Here’s another great interview with Wembanyama from Oct. 2021. “I can’t imagine my life without basketball,” he says. “It’s more than a passion. It’s a lifestyle.”
“The ultimate goal is to acquire Giannis Antetokounmpo’s strength and conditioning, and Kevin Durant’s skills,” Wembanyama says. “But I don’t have one role model.”
Victor Wembanyama has a passion for drawing
Wembanyama likes to sketch in his free time. Look at this horse!
Who are Victor Wembanyama’s parents?
Wembanyama’s mother is Élodie de Fautereau, a 6’3 former player and current coach. ESPN once wrote: “His mother was described as the ‘Kendrick Perkins of women’s basketball in France” for her tough mentality as a 6-3 big.’ His father is Felix Wembanyama, a 6’6 former long jumper in France. He has a younger brother Oscar and an older sister Eve, who also plays basketball.
What is Victor Wembanyama’s age?
Wembanyama was born in west suburban Paris on Jan. 4, 2004.
How tall is Victor Wembanyama?
Wembanyama is listed at 7’2, but it’s possible he’s actually taller than that. Here’s a photo of him standing next to 7’4 Purdue center Zach Edey and Chet Holmgren at the FIBA U19 World Cup. He really might be 7’5.
Personally I think Victor might be a legit 7’5
Jovic on the far left is 6’11, Zach Edey on the left is around 7’4 and Ivey and Chet are 6,4 and 7,0 tall. Brings the question to why is he not listed at 7’5? pic.twitter.com/tfmmTdoO6X
— Pistons Draft talk (@happypistonfan) June 17, 2022
Victor Wembanyama injury history
Wembanyama has had several injuries in his young career. His season ended on June 3 after what’s been reported as a psoas injury. It was his third injury of the season. He also suffered a small fracture of his finger in Nov., and then had a stress fracture in his fibula that cost him two months starting to Dec.
The 2023 NBA Draft is impressive at the top, but Victor Wembanyama is the no-brainer top prospect
G League Ignite guard Scoot Henderson has the talent to be a No. 1 overall pick in any given NBA Draft. We also love the Thompson twins — Amen and Ausar — playing in Overtime Elite. But barring something crazy, Wembanyama is going to be the top pick in 2023.

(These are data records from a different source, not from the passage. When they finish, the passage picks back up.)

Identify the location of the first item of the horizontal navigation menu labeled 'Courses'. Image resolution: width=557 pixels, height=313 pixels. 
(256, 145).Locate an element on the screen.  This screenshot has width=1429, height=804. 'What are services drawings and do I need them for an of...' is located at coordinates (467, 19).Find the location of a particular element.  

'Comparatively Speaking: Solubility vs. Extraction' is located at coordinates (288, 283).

No 18-year-old can be considered a sure thing to become a future NBA superstar, but Wembanyama certainly appears headed that way if he can stay healthy and continue developing. He’ll need to add strength, cut down on his fouls, maintain progressing as a shooter, and prove he can play through physicality. But the early signs are in place: Victor Wembanyama really is that special.